Das 2010 in New York gegründete Unternehmen ermöglicht kostenloses Gruppen-Textmessaging und Konferenzanrufe. Die Anwendungen stehen für iPhone, Android, Blackberry und Windows Phone 7 zur Verfügung. Das Konkurrenzunternehmen Beluga war Anfang März von Facebook übernommen worden, das inzwischen eine Messenger-App für Android und iOS auf Basis der Beluga-Technik veröffentlicht hat.

Im Februar verkündete GroupMe, dass über diesen Dienst rund eine Millionen Textnachrichten pro Tag verschickt werden. Seit März gibt es aktualisierte Versionen der iPhone- und Android-App, die mit einer verbesserten Benutzeroberfläche, Fotosharing innerhalb von Gruppen und Standortübermittlung aufwarten.

Im Rahmen einer Finanzierungsrunde erhielt GroupMe Anfang des Jahres knapp 11 Millionen Dollar Risikokapital.

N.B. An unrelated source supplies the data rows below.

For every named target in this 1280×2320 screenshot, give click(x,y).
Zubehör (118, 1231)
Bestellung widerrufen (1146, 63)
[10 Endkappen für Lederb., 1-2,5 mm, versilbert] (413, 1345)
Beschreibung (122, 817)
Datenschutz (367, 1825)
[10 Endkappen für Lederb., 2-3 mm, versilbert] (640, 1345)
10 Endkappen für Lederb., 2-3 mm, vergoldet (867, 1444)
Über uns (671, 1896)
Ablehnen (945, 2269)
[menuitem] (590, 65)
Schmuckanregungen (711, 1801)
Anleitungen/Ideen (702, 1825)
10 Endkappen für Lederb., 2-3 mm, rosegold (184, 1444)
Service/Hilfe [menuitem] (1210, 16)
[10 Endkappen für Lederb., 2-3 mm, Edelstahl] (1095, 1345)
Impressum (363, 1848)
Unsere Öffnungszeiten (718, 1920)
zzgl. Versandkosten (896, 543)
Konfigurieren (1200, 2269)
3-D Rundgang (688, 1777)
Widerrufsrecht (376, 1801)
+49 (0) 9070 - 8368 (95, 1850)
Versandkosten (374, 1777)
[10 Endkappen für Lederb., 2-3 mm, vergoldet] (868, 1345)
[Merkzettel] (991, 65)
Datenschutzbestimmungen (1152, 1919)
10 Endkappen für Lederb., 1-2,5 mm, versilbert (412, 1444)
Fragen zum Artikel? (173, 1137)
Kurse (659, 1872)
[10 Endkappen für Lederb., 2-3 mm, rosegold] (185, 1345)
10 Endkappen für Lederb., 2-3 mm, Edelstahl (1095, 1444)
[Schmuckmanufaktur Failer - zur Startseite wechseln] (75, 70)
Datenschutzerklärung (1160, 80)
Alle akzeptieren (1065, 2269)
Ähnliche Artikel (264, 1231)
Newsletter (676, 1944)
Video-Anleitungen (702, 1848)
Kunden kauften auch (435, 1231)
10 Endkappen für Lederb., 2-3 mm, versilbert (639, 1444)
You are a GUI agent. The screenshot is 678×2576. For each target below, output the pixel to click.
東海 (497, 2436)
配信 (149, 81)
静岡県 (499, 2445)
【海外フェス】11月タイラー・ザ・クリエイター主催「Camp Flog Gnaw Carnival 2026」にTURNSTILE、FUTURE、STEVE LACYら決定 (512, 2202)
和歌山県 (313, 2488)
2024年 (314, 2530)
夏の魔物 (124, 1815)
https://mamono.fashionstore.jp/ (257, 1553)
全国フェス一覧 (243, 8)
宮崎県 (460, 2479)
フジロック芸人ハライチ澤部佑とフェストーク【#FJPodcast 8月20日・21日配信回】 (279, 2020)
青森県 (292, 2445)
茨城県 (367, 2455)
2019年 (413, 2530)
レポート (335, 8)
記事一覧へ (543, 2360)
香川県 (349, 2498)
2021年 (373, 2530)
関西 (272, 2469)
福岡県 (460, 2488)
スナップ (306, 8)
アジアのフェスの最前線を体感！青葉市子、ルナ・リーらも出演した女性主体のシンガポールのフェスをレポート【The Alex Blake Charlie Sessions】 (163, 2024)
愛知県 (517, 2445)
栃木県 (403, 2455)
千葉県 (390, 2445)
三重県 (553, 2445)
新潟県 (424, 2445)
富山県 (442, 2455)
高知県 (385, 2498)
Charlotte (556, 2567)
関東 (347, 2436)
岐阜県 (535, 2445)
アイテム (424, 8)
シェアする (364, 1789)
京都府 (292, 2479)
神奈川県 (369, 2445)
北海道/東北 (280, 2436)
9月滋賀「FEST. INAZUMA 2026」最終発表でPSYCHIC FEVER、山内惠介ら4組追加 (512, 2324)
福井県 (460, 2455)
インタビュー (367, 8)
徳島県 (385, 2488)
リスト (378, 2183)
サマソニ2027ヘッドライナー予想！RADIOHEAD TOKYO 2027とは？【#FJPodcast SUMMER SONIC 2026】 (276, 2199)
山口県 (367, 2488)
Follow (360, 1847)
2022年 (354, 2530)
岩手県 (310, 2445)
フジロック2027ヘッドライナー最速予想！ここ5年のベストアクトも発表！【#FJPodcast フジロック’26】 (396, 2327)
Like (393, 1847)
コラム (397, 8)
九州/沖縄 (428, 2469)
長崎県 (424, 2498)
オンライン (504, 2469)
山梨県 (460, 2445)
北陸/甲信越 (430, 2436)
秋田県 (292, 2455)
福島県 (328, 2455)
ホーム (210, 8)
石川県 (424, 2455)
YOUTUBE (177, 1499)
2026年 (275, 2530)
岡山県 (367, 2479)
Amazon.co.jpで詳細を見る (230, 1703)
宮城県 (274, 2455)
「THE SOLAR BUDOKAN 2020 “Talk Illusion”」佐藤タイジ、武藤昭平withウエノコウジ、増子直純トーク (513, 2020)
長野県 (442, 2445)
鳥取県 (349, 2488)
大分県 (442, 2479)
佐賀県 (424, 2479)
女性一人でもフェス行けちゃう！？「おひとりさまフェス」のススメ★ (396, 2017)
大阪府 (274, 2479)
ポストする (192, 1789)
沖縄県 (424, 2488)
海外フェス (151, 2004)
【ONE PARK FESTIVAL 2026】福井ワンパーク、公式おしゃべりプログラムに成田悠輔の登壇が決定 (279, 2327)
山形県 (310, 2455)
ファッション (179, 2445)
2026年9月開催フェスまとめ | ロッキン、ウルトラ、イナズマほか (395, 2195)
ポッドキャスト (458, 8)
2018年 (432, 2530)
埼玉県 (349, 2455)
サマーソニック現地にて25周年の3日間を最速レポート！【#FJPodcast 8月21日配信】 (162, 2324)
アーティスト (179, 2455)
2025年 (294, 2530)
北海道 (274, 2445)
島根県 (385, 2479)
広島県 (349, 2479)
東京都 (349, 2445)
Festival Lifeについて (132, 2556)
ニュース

Zu den Geldgebern zählen Khosla Ventures, First Round Capital, Betaworks, SV Angel, Lerer Ventures, General Catalyst Partners und Founder Collective. GroupMe ist auch ein Mitglied in Microsofts Startup-Programm BizSpark. Somit kam GroupMe in den Genuss von kostenloser Software, Services, Marketing und auch Beratung.

Finanzielle Details zu der Übernahme wurden nicht mitgeteilt. Schätzungen zufolge soll der Deal jedoch um die 50 Millionen Dollar wert sein.